The bureau has tentatively interpreted state law as allowing delivery in all cities, including those that have banned pot shops. Regulators cite a passage in a law approved by the Legislature in 2016 that says: “A local jurisdiction shall not prevent delivery of cannabis or cannabis products on public roads” by a state licensee.
So far, 128 permits have been issued throughout the state to marijuana retailers allowing them to deliver to homes.
Licensed retailers who use Eaze, an online cannabis marketplace and delivery app, have made more than 500,000 deliveries throughout California since the sale of pot for recreational purposes began Jan. 1, according to the firm Eaze Solutions. The company also supports allowing delivery statewide, said Eaze Solutions executive Andrea Ambrose Lobato.
“California’s voters made clear that any individual in California 21 years of age and over should be permitted to consume cannabis,” Lobato said in a letter to Ajax.
The effect of legal deliveries across California could be felt immediately. Only about 15 percent of cities and counties have authorized cannabis sales, according to Weedmaps, a website that allows users to search listings for marijuana dispensaries and delivery services.
“Dozens of cities and counties simply refuse to allow the sale of legal cannabis within their borders regardless of voter sentiment, creating vast geographical areas where no legal cannabis access market exists and medical patients have no valid options,” Weedmaps President Chris Beals said in a letter to Ajax.
Meanwhile, cities that have banned pot sales have interpreted state law as allowing them to take action against deliveries in their jurisdictions. Officials argue that while the law may allow delivery vehicles on “public roads,” it does not permit marijuana sales on the doorsteps of homes in cities where sales are banned.
With Swing and other police chiefs saying they have authority to cite anyone who tries to deliver in their cities, the state is seeking to reduce confusion over the law with the proposed new rules.
“The (proposed) regulations clarify that a licensed retailer who performs delivery may deliver to any jurisdiction within the state of California,” said Alex Traverso, a spokesman for the bureau.
Ajax has received letters of opposition from 98 cities including Alhambra, Beverly Hills, Lakewood and Thousand Oaks.
Proposition 64 bars the state from issuing a license to pot shops that have not been given city approval to operate. But city council members throughout the state say that authority is undermined if deliveries are legal statewide.
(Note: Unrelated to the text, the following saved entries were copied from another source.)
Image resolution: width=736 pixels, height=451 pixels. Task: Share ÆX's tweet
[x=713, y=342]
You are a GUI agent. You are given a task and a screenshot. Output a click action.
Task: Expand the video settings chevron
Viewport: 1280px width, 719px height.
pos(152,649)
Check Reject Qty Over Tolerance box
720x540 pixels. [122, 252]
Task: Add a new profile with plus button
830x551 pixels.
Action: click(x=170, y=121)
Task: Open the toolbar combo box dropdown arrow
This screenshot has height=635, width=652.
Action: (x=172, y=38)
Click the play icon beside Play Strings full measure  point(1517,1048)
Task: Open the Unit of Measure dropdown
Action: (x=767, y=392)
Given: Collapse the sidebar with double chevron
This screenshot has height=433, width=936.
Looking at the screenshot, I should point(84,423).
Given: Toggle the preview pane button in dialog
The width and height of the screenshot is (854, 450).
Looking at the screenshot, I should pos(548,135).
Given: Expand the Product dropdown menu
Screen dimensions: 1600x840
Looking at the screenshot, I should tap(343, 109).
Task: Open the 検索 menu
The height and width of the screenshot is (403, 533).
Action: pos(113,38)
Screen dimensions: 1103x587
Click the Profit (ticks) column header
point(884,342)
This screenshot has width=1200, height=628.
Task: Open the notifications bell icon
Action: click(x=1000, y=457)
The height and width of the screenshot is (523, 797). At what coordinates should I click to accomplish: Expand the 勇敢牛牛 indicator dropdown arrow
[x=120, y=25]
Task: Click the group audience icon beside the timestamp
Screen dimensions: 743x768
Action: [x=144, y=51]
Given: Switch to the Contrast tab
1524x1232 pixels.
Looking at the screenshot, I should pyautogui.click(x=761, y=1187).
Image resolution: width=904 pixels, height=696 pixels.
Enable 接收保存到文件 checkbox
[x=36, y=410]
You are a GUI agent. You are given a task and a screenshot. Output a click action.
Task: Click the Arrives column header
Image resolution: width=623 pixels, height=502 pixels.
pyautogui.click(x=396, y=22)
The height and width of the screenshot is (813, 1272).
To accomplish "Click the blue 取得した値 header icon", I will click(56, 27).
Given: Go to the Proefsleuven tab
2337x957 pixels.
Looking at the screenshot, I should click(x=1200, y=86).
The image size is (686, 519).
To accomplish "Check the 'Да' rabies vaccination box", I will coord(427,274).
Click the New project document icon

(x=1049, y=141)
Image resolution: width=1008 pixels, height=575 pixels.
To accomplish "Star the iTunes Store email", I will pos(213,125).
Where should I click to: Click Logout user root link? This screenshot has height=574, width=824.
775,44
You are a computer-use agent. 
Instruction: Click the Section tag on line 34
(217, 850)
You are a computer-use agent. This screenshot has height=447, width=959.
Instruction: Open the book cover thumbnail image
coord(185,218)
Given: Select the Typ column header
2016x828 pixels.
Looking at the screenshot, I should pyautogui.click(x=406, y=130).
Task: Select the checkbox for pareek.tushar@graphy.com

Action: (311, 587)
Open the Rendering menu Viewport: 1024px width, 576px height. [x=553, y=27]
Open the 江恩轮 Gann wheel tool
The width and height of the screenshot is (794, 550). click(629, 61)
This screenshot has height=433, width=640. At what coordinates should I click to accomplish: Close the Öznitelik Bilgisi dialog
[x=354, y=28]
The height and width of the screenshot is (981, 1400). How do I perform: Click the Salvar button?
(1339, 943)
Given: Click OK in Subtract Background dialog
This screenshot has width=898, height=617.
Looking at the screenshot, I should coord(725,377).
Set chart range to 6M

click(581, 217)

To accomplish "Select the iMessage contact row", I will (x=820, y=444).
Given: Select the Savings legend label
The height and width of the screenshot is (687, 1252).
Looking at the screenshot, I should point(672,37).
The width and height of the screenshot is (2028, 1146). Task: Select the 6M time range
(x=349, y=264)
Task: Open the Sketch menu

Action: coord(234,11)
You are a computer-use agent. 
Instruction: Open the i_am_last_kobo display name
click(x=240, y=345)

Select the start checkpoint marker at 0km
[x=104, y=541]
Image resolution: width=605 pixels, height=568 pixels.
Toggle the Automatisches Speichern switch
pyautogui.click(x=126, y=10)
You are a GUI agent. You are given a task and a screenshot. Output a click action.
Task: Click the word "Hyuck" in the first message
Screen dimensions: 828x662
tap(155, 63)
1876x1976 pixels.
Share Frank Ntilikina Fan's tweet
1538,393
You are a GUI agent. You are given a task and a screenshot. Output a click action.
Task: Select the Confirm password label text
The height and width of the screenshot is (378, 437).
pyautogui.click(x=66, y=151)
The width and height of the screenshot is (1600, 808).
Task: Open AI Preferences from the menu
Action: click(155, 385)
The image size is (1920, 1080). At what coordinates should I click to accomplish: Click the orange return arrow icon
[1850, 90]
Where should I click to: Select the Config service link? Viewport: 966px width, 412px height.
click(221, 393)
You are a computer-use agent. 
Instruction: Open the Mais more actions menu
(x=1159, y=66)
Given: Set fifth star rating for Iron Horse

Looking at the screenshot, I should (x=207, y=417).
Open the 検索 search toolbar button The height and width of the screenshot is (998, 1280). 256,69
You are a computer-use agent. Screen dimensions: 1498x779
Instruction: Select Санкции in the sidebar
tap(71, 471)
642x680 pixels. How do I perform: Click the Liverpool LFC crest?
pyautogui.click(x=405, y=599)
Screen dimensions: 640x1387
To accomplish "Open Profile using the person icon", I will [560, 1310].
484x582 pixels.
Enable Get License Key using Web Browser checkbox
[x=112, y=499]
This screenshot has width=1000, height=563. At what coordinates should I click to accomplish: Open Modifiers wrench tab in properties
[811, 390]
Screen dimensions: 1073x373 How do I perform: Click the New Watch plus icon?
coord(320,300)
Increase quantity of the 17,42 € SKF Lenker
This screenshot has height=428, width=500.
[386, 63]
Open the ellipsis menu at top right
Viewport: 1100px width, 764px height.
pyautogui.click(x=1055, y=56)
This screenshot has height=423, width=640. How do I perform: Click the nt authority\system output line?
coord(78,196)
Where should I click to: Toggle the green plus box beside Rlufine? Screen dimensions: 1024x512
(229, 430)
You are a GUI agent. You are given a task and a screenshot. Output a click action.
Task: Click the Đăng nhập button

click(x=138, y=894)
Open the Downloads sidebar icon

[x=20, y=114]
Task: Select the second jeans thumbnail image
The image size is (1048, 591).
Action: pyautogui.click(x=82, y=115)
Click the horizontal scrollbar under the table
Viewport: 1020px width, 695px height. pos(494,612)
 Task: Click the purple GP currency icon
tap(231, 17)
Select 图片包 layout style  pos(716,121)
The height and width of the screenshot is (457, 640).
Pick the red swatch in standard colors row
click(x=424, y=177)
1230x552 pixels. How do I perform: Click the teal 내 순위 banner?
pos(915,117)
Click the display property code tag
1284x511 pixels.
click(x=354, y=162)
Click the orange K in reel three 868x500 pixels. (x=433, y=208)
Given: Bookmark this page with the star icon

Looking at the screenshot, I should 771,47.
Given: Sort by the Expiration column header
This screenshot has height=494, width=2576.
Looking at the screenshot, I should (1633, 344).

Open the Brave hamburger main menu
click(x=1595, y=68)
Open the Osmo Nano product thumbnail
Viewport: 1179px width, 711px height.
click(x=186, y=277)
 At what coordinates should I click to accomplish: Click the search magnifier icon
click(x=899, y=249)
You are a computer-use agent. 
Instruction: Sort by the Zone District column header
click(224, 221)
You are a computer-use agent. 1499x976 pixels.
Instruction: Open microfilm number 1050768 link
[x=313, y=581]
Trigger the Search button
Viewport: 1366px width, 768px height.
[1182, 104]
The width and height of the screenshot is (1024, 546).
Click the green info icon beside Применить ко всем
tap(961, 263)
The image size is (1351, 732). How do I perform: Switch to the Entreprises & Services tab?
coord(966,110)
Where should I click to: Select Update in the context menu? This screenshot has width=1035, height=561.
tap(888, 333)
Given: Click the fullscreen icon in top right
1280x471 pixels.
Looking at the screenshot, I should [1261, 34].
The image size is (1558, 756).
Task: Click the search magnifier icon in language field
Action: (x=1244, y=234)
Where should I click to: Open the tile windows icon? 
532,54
“The primary concern is local control, city control,” Alhambra Mayor Jeffrey Koji Maloney said. “It’s something we think we should have some say in.”
Stoking fears of an increase in crime, the League of California Cities recently circulated a news story on the arrest of two men suspected of selling pot and methamphetamine from an ice cream truck in North Long Beach. The men did not have state delivery licenses.
The legalized cannabis industry has said the move is part of an unfair attack on licensed delivery services.
“Demonizing delivery services has been a big part of the widespread misinformation about cannabis in general,” Weedmaps said in a statement. “A delivery service isn’t a big truck with cannabis leaves painted all over it, ringing a bell and driving around the neighborhood like an ice cream truck looking for kids to sell to.”
State regulations require all delivery orders to be placed with a state-licensed retailer. Drivers may only deliver in nondescript vehicles — without advertising promoting the drug — to an address from which an order has been placed.
Ajax said she is weighing public input before a determination is made in consultation with the office of Gov. Jerry Brown about whether to alter the proposed regulations, which also address other issues. The proposals include requirements for child-resistant packaging, age verification for purchasers and restrictions on advertisements directed at children, which are not opposed by cities and law enforcement.
“I think it is important to note that the primary purpose of the bureau’s regulations are to protect public safety, which includes restricting youth access to cannabis,” Ajax said.